• **YOUR GOAL**
Please quote the records exactly as they appear, from the line containing "You are a GUI" on through the line containing "point(191,589)", with both of those lines included. Leave the pictures out.

• **THE INPUT**
▼▼▼

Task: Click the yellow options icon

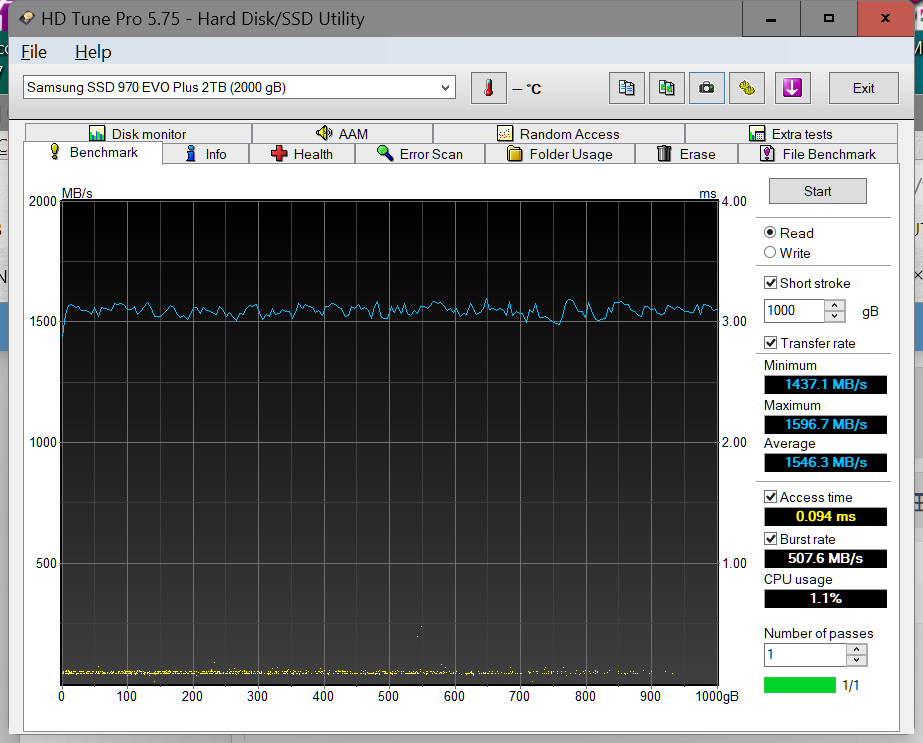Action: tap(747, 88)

▲▲▲
▼▼▼

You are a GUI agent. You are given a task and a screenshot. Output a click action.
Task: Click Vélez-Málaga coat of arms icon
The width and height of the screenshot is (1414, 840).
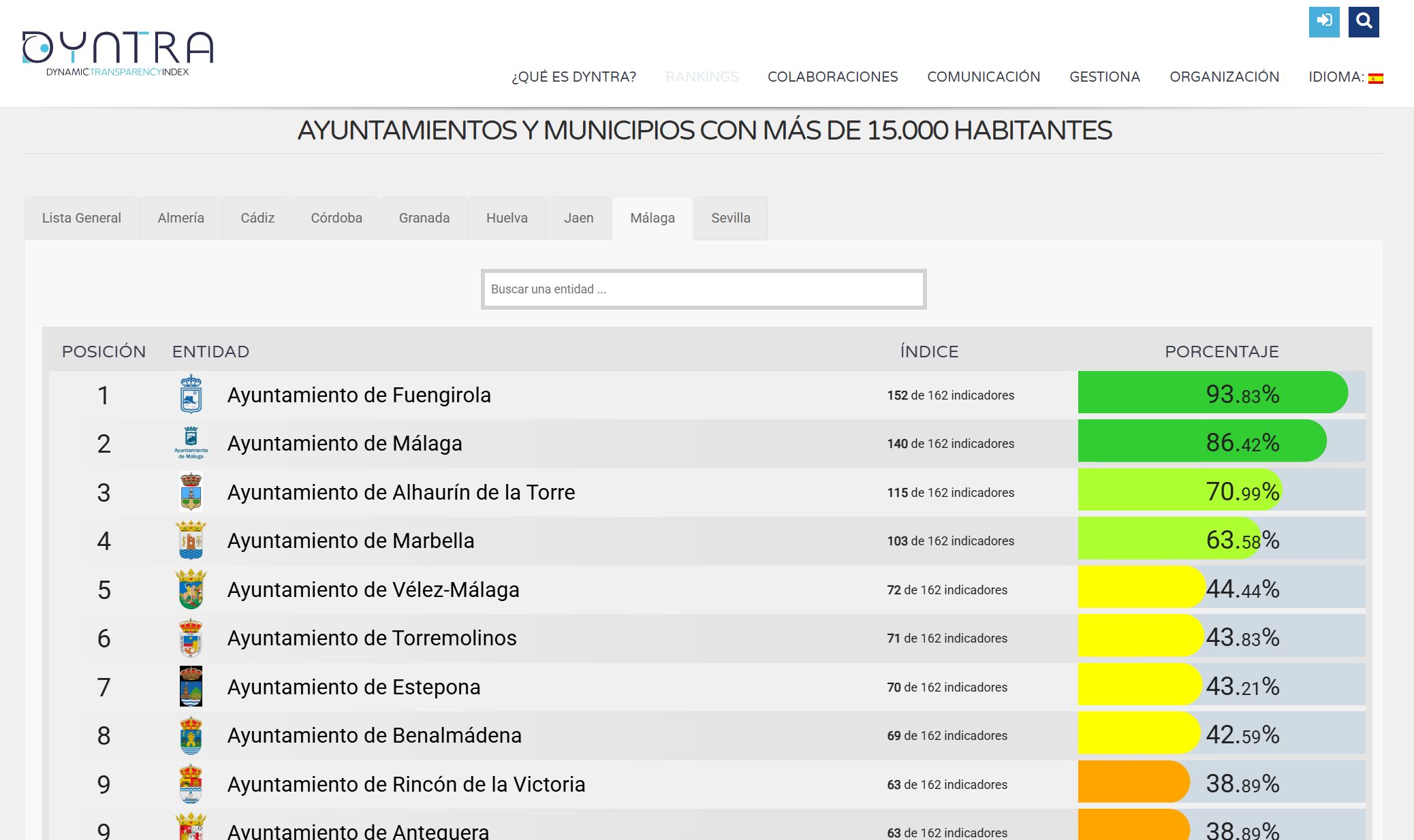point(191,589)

▲▲▲

• **TASK OUTPUT**
You are a GUI agent. You are given a task and a screenshot. Output a click action.
Task: Click Vélez-Málaga coat of arms icon
The width and height of the screenshot is (1414, 840).
point(191,589)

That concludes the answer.